* DATA SECTION

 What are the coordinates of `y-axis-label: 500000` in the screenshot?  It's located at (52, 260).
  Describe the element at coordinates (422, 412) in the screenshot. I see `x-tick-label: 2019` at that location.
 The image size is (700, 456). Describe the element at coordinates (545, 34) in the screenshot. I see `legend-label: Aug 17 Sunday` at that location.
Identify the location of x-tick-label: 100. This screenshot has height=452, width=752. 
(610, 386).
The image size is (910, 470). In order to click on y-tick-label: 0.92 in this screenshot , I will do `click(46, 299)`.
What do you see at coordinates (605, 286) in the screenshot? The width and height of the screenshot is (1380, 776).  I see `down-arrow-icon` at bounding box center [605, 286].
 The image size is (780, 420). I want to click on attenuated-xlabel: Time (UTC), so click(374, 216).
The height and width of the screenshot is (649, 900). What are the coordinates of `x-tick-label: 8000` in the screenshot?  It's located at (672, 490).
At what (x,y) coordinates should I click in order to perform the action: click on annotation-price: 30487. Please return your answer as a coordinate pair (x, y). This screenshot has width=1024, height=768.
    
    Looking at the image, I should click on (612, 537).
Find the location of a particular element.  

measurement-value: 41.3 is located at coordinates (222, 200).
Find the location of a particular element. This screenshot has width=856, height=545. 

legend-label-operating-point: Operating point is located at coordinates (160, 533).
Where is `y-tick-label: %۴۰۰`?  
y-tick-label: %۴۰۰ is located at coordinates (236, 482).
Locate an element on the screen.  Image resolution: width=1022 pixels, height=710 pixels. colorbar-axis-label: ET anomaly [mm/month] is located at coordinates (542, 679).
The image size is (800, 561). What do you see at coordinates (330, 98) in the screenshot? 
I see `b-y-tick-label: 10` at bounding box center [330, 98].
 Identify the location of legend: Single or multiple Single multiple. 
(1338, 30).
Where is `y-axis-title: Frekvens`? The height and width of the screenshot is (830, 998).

* TASK DETAILS
Print every one of the lines above again, with no changes at all.

* ANSWER TO THE EXERCISE
 What are the coordinates of `y-axis-label: 500000` in the screenshot?  It's located at (52, 260).
  Describe the element at coordinates (422, 412) in the screenshot. I see `x-tick-label: 2019` at that location.
 The image size is (700, 456). Describe the element at coordinates (545, 34) in the screenshot. I see `legend-label: Aug 17 Sunday` at that location.
Identify the location of x-tick-label: 100. This screenshot has height=452, width=752. 
(610, 386).
The image size is (910, 470). In order to click on y-tick-label: 0.92 in this screenshot , I will do `click(46, 299)`.
What do you see at coordinates (605, 286) in the screenshot? The width and height of the screenshot is (1380, 776).  I see `down-arrow-icon` at bounding box center [605, 286].
 The image size is (780, 420). I want to click on attenuated-xlabel: Time (UTC), so click(374, 216).
The height and width of the screenshot is (649, 900). What are the coordinates of `x-tick-label: 8000` in the screenshot?  It's located at (672, 490).
At what (x,y) coordinates should I click in order to perform the action: click on annotation-price: 30487. Please return your answer as a coordinate pair (x, y). This screenshot has width=1024, height=768.
    
    Looking at the image, I should click on (612, 537).
Find the location of a particular element.  

measurement-value: 41.3 is located at coordinates (222, 200).
Find the location of a particular element. This screenshot has width=856, height=545. 

legend-label-operating-point: Operating point is located at coordinates (160, 533).
Where is `y-tick-label: %۴۰۰`?  
y-tick-label: %۴۰۰ is located at coordinates (236, 482).
Locate an element on the screen.  Image resolution: width=1022 pixels, height=710 pixels. colorbar-axis-label: ET anomaly [mm/month] is located at coordinates (542, 679).
The image size is (800, 561). What do you see at coordinates (330, 98) in the screenshot? 
I see `b-y-tick-label: 10` at bounding box center [330, 98].
 Identify the location of legend: Single or multiple Single multiple. 
(1338, 30).
Where is `y-axis-title: Frekvens`? The height and width of the screenshot is (830, 998).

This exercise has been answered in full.